RECORD EXCERPTS →
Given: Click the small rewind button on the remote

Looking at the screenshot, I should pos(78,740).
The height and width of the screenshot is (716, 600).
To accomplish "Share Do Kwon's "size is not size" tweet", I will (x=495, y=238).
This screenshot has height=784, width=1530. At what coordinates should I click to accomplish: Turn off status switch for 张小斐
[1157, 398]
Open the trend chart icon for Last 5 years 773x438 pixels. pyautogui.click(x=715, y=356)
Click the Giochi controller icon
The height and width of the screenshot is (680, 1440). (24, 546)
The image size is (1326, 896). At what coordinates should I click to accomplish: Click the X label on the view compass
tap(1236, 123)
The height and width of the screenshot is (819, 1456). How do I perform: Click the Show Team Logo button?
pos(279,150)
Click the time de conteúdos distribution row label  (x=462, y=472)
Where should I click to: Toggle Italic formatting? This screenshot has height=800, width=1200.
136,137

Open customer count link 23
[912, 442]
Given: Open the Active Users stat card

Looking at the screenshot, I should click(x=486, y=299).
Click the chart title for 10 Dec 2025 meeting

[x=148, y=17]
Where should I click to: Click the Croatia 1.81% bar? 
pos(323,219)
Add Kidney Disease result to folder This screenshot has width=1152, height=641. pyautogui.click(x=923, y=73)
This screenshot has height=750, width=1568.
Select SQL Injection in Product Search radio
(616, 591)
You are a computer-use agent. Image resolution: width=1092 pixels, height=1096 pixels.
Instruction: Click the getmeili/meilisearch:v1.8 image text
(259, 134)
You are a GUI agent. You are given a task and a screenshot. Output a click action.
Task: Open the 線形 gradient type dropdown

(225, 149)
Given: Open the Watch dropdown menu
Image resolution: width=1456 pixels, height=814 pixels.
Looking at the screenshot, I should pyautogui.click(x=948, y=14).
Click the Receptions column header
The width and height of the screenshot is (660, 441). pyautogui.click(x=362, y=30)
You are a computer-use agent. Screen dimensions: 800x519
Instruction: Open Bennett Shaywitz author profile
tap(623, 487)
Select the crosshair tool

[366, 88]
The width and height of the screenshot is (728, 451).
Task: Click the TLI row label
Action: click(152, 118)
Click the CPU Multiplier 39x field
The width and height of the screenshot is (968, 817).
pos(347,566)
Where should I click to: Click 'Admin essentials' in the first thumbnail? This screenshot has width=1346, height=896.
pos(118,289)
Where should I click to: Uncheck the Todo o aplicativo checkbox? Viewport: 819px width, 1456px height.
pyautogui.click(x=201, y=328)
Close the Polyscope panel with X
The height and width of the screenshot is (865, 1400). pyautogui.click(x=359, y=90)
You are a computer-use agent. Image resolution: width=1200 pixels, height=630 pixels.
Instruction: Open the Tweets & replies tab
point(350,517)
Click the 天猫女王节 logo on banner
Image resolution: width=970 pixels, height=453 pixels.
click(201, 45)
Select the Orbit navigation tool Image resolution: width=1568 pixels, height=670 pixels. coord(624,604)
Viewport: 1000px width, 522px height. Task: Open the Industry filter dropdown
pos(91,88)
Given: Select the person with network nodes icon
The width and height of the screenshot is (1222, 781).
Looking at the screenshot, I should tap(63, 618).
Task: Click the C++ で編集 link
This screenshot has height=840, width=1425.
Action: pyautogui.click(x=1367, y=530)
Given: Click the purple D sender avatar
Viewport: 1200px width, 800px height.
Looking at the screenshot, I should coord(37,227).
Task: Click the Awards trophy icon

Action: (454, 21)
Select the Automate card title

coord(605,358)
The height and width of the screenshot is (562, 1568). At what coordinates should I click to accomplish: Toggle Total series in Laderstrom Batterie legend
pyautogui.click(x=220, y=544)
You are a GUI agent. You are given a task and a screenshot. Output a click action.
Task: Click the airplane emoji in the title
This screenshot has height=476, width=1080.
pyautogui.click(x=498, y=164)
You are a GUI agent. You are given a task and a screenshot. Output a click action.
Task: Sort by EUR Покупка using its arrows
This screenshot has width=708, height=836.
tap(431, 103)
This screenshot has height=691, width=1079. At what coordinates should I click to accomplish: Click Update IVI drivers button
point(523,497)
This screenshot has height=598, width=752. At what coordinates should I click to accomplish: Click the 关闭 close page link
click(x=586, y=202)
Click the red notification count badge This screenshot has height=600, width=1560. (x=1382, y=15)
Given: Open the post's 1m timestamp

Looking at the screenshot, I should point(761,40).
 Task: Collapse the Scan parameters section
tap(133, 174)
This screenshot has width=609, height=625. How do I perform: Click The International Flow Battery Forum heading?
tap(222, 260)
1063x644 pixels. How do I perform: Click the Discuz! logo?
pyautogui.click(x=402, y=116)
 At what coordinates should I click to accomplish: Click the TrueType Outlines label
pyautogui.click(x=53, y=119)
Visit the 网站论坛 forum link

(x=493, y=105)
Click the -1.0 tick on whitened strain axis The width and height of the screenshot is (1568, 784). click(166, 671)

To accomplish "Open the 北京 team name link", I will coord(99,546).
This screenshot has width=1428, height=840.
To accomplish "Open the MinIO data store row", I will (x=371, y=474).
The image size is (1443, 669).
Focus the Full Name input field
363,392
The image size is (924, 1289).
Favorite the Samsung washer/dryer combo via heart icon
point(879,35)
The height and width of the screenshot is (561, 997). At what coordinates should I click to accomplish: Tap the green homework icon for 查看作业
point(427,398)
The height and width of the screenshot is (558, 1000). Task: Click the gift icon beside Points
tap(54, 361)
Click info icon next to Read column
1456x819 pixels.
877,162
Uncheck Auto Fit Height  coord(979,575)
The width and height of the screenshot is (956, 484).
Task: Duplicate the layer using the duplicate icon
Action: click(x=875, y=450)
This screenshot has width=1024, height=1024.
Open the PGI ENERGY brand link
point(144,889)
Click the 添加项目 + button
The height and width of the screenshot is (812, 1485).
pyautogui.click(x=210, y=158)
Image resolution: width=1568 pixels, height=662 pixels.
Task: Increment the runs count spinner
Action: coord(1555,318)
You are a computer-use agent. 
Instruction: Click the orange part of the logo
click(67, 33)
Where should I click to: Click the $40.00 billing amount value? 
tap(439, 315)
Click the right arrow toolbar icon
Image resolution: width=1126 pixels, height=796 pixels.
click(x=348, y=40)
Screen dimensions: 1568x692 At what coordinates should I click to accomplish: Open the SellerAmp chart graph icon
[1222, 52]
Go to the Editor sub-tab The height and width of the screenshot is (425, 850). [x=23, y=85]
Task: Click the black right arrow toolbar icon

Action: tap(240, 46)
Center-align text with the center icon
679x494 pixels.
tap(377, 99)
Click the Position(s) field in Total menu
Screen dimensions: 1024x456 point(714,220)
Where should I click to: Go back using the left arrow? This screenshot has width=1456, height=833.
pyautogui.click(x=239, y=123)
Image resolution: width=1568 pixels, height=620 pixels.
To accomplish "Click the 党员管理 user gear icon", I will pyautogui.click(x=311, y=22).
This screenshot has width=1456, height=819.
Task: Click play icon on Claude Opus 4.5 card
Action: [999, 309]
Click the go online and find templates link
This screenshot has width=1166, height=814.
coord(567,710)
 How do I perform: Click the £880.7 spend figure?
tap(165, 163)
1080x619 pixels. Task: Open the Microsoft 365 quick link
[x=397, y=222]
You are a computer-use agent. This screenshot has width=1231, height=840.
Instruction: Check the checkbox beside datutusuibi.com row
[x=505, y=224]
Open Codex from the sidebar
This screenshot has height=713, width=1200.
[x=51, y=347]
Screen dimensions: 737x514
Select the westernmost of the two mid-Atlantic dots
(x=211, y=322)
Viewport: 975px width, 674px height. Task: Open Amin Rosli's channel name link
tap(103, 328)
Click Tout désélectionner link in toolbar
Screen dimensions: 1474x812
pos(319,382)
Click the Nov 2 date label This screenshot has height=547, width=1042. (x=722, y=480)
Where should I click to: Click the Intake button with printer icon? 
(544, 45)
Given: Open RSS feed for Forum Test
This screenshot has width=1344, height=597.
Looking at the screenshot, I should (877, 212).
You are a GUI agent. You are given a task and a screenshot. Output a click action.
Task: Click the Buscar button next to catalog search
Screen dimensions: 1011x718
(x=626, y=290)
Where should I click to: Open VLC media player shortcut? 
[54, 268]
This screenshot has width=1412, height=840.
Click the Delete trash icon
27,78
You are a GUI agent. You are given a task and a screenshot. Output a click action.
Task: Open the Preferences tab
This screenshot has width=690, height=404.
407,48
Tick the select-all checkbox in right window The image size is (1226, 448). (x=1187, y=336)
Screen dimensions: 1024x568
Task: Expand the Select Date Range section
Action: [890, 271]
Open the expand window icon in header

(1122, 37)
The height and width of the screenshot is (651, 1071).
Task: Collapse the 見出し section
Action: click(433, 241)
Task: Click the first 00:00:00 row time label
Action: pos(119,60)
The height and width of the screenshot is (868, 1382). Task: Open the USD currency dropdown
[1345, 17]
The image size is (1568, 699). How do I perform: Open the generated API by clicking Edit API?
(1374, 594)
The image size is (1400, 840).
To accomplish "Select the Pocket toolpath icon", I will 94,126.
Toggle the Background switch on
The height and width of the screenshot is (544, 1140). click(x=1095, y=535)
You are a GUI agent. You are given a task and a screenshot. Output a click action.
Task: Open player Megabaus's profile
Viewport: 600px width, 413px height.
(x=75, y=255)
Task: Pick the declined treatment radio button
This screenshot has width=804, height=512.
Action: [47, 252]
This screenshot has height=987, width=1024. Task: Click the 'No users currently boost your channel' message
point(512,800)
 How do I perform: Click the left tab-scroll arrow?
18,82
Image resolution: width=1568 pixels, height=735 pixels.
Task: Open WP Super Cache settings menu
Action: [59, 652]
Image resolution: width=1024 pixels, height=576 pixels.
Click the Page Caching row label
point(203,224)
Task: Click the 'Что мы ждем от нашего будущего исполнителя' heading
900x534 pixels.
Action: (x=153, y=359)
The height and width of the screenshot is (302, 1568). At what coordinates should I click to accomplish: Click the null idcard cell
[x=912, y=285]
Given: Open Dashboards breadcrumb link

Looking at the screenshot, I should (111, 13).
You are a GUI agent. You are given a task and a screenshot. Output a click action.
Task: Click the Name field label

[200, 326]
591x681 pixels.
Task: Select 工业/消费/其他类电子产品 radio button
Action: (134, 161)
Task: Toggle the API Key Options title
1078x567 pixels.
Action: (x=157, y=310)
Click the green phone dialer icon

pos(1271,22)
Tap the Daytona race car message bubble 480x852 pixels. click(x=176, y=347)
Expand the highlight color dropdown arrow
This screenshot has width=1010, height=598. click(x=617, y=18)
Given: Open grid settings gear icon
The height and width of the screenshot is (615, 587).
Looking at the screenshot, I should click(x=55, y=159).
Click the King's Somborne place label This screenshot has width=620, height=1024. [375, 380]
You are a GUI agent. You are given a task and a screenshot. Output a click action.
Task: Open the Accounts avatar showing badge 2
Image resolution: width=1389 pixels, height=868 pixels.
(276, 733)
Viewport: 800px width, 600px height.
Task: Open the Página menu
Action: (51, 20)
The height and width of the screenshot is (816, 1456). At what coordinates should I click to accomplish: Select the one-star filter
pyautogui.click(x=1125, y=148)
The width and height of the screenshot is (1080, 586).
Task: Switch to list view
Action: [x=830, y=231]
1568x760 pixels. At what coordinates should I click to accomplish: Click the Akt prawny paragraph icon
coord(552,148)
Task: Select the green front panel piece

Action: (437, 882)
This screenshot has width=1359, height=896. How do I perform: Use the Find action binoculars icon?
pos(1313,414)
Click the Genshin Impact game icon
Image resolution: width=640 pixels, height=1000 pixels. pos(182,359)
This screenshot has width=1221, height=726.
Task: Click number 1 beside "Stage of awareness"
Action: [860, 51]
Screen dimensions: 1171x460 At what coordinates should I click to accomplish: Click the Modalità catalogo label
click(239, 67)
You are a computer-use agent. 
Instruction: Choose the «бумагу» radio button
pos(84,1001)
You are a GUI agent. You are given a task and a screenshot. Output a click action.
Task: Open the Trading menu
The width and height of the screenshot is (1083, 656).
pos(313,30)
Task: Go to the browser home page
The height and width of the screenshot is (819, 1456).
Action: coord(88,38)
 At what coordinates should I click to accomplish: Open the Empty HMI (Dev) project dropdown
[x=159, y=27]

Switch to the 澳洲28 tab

DESCRIPTION OF THE TASK → Copy the data from the line with "Tap the Daytona" to the line with "pos(1313,414)", reproducing each line verbatim.

SOLVED EXERCISE →
Tap the Daytona race car message bubble 480x852 pixels. click(x=176, y=347)
Expand the highlight color dropdown arrow
This screenshot has width=1010, height=598. click(x=617, y=18)
Given: Open grid settings gear icon
The height and width of the screenshot is (615, 587).
Looking at the screenshot, I should click(x=55, y=159).
Click the King's Somborne place label This screenshot has width=620, height=1024. [375, 380]
You are a GUI agent. You are given a task and a screenshot. Output a click action.
Task: Open the Accounts avatar showing badge 2
Image resolution: width=1389 pixels, height=868 pixels.
(276, 733)
Viewport: 800px width, 600px height.
Task: Open the Página menu
Action: (51, 20)
The height and width of the screenshot is (816, 1456). At what coordinates should I click to accomplish: Select the one-star filter
pyautogui.click(x=1125, y=148)
The width and height of the screenshot is (1080, 586).
Task: Switch to list view
Action: [x=830, y=231]
1568x760 pixels. At what coordinates should I click to accomplish: Click the Akt prawny paragraph icon
coord(552,148)
Task: Select the green front panel piece

Action: (437, 882)
This screenshot has width=1359, height=896. How do I perform: Use the Find action binoculars icon?
pos(1313,414)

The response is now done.